- WHAT YOU NEED TO DO -
Please set down word for word every line from the one holding "Open the volume speaker control" to the end of the data below, both included.

Collected data

# # #

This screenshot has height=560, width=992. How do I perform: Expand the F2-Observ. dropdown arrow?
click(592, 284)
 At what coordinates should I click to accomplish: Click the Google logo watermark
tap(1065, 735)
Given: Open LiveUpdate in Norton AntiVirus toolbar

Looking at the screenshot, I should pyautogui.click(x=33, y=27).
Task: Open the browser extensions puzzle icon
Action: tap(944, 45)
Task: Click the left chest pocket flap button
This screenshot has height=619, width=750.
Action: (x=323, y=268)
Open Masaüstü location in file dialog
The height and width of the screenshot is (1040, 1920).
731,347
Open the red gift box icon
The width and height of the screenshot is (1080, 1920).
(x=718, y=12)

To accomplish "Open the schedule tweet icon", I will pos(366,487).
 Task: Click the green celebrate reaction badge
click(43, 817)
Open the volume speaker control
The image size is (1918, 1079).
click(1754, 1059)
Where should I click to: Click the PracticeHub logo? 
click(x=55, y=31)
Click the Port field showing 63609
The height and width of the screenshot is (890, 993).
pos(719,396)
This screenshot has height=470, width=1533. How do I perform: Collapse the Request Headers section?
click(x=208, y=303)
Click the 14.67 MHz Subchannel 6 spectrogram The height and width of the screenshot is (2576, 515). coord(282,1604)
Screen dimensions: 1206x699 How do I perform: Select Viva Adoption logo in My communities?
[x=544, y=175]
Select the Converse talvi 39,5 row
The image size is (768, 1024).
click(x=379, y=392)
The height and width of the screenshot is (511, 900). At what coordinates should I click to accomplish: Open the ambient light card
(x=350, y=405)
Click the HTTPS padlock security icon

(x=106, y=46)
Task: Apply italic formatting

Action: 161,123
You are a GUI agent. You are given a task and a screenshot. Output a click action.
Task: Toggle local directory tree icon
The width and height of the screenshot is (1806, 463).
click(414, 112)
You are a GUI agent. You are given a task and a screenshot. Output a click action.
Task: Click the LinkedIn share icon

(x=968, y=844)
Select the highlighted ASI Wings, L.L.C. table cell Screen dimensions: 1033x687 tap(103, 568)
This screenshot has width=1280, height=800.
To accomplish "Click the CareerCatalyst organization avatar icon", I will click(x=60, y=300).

# # #

- WORKED SOLUTION -
Open the volume speaker control
The image size is (1918, 1079).
click(1754, 1059)
Where should I click to: Click the PracticeHub logo? 
click(x=55, y=31)
Click the Port field showing 63609
The height and width of the screenshot is (890, 993).
pos(719,396)
This screenshot has height=470, width=1533. How do I perform: Collapse the Request Headers section?
click(x=208, y=303)
Click the 14.67 MHz Subchannel 6 spectrogram The height and width of the screenshot is (2576, 515). coord(282,1604)
Screen dimensions: 1206x699 How do I perform: Select Viva Adoption logo in My communities?
[x=544, y=175]
Select the Converse talvi 39,5 row
The image size is (768, 1024).
click(x=379, y=392)
The height and width of the screenshot is (511, 900). At what coordinates should I click to accomplish: Open the ambient light card
(x=350, y=405)
Click the HTTPS padlock security icon

(x=106, y=46)
Task: Apply italic formatting

Action: 161,123
You are a GUI agent. You are given a task and a screenshot. Output a click action.
Task: Toggle local directory tree icon
The width and height of the screenshot is (1806, 463).
click(414, 112)
You are a GUI agent. You are given a task and a screenshot. Output a click action.
Task: Click the LinkedIn share icon

(x=968, y=844)
Select the highlighted ASI Wings, L.L.C. table cell Screen dimensions: 1033x687 tap(103, 568)
This screenshot has width=1280, height=800.
To accomplish "Click the CareerCatalyst organization avatar icon", I will click(x=60, y=300).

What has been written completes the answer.